→ **EXERCISE DETAILS**: The answer must consist of every line below that holds the word "beside".

******

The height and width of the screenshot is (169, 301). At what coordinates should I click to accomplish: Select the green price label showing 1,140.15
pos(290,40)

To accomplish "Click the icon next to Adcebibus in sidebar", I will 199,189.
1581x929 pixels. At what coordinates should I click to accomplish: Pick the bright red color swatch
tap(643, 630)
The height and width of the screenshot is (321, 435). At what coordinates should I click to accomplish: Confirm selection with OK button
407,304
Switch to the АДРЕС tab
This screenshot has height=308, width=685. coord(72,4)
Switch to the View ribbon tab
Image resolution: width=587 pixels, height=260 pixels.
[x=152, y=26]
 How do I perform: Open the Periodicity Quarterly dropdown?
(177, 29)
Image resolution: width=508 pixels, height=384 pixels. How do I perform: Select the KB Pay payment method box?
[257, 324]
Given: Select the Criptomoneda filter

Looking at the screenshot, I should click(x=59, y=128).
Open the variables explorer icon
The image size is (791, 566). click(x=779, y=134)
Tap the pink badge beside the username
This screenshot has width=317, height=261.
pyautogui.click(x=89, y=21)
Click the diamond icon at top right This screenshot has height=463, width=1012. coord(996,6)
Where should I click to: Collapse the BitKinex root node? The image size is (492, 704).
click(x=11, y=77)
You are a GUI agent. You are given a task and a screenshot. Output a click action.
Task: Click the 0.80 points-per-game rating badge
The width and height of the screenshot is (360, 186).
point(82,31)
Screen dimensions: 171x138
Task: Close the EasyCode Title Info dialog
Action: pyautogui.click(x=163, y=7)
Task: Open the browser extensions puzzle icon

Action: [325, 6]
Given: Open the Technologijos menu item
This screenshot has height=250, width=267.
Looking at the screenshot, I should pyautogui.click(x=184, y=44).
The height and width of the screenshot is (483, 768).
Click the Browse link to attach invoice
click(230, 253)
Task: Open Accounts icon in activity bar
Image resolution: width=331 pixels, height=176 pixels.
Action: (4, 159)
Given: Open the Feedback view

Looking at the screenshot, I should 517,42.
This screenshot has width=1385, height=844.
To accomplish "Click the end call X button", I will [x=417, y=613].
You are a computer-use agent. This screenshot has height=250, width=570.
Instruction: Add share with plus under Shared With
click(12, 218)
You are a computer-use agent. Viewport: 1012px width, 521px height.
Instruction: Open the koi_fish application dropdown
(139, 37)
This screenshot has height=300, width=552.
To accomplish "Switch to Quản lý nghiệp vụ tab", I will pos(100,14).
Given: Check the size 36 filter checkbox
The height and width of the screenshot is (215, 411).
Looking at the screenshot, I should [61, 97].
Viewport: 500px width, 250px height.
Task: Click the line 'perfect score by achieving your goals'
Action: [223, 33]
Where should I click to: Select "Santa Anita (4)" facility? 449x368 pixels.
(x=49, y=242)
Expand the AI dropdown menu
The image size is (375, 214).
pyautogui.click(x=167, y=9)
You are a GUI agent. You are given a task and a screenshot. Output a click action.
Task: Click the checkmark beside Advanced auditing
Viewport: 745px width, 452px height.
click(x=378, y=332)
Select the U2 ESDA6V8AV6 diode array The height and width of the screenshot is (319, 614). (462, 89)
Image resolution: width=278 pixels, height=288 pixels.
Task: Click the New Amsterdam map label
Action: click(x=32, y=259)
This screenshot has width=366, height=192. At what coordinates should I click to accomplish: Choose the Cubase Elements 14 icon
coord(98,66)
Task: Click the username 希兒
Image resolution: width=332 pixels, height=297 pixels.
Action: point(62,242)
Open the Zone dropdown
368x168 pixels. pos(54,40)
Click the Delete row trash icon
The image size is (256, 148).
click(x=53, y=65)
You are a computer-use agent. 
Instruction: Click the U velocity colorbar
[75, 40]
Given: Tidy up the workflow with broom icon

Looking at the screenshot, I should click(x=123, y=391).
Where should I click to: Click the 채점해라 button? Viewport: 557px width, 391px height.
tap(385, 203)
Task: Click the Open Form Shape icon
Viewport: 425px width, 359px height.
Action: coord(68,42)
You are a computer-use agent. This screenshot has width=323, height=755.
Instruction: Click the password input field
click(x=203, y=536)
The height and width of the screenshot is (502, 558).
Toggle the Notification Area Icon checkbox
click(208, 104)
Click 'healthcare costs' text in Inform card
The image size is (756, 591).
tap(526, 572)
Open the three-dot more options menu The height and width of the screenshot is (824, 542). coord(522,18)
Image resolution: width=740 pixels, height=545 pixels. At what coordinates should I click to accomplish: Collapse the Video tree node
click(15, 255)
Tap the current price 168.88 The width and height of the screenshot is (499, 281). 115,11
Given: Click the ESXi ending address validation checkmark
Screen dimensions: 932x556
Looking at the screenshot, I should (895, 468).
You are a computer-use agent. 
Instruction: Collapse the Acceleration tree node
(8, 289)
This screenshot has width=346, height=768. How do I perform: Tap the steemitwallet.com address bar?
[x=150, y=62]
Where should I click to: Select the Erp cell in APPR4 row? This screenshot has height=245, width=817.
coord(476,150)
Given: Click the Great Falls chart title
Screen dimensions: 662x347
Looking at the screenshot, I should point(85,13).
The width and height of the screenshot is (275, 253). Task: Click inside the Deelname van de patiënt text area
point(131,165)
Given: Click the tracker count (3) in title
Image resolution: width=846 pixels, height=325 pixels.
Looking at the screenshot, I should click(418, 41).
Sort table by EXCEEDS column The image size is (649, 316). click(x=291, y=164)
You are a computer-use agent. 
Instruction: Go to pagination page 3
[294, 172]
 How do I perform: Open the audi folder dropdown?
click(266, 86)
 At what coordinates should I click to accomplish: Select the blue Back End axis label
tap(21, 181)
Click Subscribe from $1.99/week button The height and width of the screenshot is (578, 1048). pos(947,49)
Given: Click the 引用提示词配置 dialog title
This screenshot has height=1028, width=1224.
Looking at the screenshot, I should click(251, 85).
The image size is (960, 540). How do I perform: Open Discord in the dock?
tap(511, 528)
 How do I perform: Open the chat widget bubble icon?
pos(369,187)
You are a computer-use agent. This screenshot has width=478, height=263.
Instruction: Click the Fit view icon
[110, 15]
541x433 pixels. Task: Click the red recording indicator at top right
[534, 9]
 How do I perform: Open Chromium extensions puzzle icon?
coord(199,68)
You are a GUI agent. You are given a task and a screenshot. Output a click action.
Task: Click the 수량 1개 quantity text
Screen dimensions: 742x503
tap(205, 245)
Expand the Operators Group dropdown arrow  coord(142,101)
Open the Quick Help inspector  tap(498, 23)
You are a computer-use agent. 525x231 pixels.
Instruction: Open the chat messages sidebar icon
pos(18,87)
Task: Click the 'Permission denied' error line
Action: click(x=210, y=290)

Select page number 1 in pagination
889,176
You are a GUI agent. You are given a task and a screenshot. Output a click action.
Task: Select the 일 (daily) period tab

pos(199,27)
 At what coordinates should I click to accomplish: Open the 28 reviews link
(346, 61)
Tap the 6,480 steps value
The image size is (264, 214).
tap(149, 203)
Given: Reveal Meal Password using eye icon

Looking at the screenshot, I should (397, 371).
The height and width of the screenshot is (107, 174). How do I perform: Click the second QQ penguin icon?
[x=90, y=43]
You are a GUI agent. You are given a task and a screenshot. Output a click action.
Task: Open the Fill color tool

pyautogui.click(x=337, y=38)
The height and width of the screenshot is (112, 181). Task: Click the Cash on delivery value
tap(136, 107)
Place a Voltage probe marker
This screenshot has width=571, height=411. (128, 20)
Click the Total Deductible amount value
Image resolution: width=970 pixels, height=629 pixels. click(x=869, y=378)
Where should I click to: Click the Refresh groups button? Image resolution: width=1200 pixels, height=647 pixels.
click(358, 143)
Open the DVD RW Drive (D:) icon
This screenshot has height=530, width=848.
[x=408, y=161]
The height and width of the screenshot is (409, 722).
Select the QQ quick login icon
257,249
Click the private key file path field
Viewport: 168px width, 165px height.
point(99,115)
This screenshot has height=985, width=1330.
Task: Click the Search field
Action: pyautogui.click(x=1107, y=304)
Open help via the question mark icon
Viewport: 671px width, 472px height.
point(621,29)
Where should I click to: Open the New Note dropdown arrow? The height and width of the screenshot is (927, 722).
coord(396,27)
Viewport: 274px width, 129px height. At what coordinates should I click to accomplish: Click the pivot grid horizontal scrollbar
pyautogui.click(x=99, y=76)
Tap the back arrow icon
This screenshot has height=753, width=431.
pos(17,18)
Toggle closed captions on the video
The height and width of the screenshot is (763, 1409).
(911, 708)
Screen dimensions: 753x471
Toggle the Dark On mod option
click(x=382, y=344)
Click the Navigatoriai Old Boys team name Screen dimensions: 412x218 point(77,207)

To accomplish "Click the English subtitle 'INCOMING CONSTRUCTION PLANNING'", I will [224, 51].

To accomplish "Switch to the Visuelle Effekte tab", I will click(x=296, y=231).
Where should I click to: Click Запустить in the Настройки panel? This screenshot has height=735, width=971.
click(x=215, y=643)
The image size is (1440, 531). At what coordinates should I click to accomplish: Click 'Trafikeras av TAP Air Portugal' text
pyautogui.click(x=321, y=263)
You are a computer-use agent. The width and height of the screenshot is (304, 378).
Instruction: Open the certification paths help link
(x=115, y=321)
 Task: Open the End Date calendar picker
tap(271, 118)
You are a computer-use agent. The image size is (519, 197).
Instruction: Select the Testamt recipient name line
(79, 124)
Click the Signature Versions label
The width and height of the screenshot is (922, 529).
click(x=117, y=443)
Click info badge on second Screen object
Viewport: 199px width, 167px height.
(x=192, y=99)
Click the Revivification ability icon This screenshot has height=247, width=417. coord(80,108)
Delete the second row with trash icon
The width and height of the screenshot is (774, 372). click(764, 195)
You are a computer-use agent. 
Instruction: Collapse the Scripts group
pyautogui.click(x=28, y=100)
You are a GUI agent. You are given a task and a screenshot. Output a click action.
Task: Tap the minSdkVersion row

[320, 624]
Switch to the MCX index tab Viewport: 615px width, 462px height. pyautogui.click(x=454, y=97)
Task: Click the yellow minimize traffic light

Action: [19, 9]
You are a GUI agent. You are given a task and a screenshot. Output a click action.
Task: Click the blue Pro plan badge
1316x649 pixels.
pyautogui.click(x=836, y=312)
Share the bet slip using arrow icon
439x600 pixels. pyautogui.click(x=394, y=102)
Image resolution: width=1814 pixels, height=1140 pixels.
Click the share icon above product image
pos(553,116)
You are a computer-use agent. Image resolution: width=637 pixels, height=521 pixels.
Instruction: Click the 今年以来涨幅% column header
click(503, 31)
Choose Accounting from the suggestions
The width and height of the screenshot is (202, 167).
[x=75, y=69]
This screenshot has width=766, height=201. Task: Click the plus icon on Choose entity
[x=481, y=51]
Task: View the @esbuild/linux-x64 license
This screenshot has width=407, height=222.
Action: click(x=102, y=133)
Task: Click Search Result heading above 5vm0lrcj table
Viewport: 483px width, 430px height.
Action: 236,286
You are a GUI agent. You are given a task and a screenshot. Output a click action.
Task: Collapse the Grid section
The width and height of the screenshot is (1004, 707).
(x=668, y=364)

******

→ **YOUR SOLUTION**:
Tap the pink badge beside the username
Task: Click the checkmark beside Advanced auditing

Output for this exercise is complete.